Роман, как я уже говорил, написан как притча, содержащая ряд опорных понятий-символов, пронизывающих весь текст насквозь, как своего рода структурные скрепы. В этих традиционных для немецкого литературного экспрессионизма повторах ключевых слов (напомню хотя бы раннего Бёлля) словно слышится настойчивый стук в запертые ворота нашего сознания: обрати внимание!
Каковы же эти опорные понятия-символы, на которых строится роман? Попробую их обозначить.

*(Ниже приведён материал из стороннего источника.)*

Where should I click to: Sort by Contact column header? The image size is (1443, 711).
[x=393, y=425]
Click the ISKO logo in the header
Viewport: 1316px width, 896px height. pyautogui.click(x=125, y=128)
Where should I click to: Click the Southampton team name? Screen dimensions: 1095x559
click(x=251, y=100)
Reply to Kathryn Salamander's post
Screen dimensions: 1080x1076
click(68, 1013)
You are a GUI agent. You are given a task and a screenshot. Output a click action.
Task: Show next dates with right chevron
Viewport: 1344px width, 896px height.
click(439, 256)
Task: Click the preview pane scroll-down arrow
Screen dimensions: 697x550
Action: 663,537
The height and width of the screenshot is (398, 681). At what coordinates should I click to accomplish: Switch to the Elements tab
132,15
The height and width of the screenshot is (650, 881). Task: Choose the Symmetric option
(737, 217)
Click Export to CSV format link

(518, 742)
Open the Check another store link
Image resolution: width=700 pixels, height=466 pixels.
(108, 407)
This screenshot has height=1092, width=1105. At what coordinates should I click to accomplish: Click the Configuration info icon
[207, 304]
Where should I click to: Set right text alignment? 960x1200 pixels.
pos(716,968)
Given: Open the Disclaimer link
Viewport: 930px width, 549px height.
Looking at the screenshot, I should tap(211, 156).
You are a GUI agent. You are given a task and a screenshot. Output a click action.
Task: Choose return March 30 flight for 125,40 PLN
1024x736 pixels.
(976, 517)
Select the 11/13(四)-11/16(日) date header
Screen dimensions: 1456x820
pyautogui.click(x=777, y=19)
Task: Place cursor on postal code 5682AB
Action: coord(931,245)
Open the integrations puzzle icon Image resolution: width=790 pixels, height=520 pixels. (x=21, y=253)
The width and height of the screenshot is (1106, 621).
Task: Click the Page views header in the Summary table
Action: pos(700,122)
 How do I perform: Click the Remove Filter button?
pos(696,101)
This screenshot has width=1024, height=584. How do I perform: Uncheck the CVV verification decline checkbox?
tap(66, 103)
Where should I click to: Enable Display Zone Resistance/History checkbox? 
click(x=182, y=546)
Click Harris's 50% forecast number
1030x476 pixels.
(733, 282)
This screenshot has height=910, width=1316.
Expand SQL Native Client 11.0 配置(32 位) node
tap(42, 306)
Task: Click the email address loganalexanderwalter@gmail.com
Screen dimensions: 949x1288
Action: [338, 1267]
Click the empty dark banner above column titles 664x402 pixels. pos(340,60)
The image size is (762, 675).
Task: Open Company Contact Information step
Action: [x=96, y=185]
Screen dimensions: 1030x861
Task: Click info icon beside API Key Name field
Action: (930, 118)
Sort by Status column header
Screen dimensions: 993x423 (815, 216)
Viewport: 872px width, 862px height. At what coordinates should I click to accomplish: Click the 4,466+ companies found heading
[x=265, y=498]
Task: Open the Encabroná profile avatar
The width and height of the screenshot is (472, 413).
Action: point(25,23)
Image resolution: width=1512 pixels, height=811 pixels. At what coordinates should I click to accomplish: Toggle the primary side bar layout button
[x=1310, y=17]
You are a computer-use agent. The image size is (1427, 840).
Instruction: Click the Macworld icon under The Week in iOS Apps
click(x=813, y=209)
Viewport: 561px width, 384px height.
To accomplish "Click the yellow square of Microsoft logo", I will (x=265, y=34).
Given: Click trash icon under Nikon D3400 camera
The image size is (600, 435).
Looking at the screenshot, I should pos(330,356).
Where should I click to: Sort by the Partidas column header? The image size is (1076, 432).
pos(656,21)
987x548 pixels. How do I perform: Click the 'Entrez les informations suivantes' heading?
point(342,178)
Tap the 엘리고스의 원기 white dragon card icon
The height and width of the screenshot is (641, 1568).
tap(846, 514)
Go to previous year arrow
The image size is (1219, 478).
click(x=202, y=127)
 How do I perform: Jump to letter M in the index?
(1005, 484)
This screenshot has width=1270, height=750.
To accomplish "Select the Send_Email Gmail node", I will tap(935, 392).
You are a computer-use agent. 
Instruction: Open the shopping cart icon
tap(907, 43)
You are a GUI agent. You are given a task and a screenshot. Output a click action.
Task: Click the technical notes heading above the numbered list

1. Диффузия, взаимопроникновение бреда и яви, стирание меж ними границы. Начинается эта тема с того, что буквально на второй странице Народному Комиссару Рубашову (а из первых строк мы уже знаем, что час спустя он будет арестован) снится тяжёлый мучительный сон: «Ему снилось, как обычно, что в дверь барабанят и что на лестнице стоят три человека, которые собираются его арестовать. Он ясно видел их сквозь запертую дверь — и слышал сотрясающий стены грохот. На них была новая, с иголочки форма — мундиры преторианцев Третьей империи, а околыши фуражек и нарукавные нашивки украшала эмблема молодой Диктатуры — хищный паукообразный крест; в руках они держали огромные пистолеты, а их сапоги, ремни и портупеи удушающе пахли свежей кожей… Рубашов не мог пересилить сон, хотя знал, что начинается самое страшное: они уже стояли вплотную к кровати, а он всё пытался надеть халат… Бредовая беспомощность нескончаемо длилась… Вот и сейчас тоскливый страх далеко не сразу отпустил Рубашова, потому что он никак не мог угадать, коснётся ли его ладонь кувшина (т. е. он в тюрьме. — В. К.) или выключателя лампы на тумбочке. Загорелась лампа, и страх развеялся… Теперь Рубашов проснулся окончательно — но стук в дверь слышался по-прежнему». Чтобы пояснить смысл этого бреда, переходящего в явь, надо сказать, что за несколько лет до описываемого эпизода Рубашов был арестован гестапо в Третьей империи, где был по партийным делам, но «они ничего не смогли доказать. Во время ареста он почти оглох, на допросах ему повыбивали зубы, он едва не ослеп, потому что однажды не сдёрнул пенсне, — но ни в чём не признался… Его не удивляла ненависть истязателей — её природа была понятной. Правосудие Диктатуры буксовало на месте: от него не добились никаких признаний и решительно ничего не смогли доказать. По недостатку улик его отпустили; потом он был посажен в самолёт и привезён на Родину Победившей Революции — домой; его встречали с оркестром. Он принимал многочисленные поздравления, участвовал в митингах, присутствовал на парадах. Изредка, при особо торжественных церемониях, рядом с ним появлялся Первый».